On the occasion of the 80th memorial day of the pogrom1 on 9 November 1938, selected biographies are presented on the basis of accessible files from the reparation proceedings of the 1950s and 1960s, didactically prepared for work with pupils and placed in the social historical context in an accompanying touring exhibition. In addition to the material presented here, numerous other biographies have been produced; unprinted ones are available at the Institute for Catholic Theology at RWTH Aachen University.2
The files contain the cases whose claims under the (BEG) of 1953 were documented, examined, and decided upon as part of the reparations policy of the Federal Republic of Germany.3 All persons who were victims of National Socialist violence because they held dissenting scientific or artistic positions and directions or were closely related to a persecuted person, and of course the surviving dependents, are considered persecuted.
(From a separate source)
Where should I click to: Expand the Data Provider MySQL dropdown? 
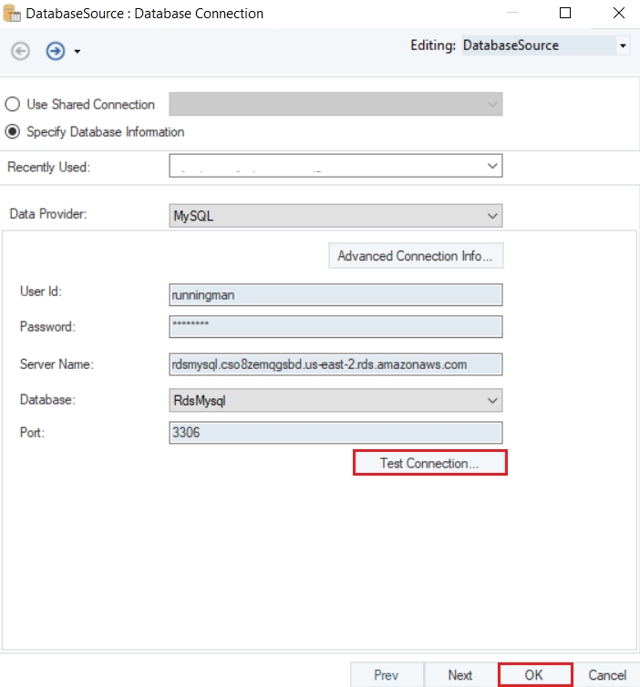(492, 216)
Each file contains legally verified evidence of life before and after persecution, e.g. witness statements, original documents such as identity cards, court judgements, arrest warrants, etc. Sometimes there are photographs or other visual material, often detention and deportation certificates from the International Tracing Service (ITS) in Arolsen or inventory lists, biographies and detailed descriptions of the persecution situation; occasionally medical reports or X-rays. Often, a major part of the files consists of insurance certificates, statements of assets and their losses, as well as pension and trial files, since numerous decisions were made in court proceedings before the compensation chambers of the district courts. There are also everyday bureaucratic papers such as payment orders or documents of service.
Due to their thematic diversity, the compensation files provide insights into the life and persecution situation of individual persons or families during the National Socialist tyranny up to 1945 and often also enable the reconstruction of individual victims’ fates after the war. At the same time, they show how the West German reparations authorities dealt with compensation claims in the post-war period. For us, they increasingly complement eyewitness accounts by survivors and other historical images, films and text sources. That is why we have decided to use this material for school lessons. We do not ask what the individual must or should historically know about the Shoah. We ask what people tell us with their fates. We understand their meaning for us.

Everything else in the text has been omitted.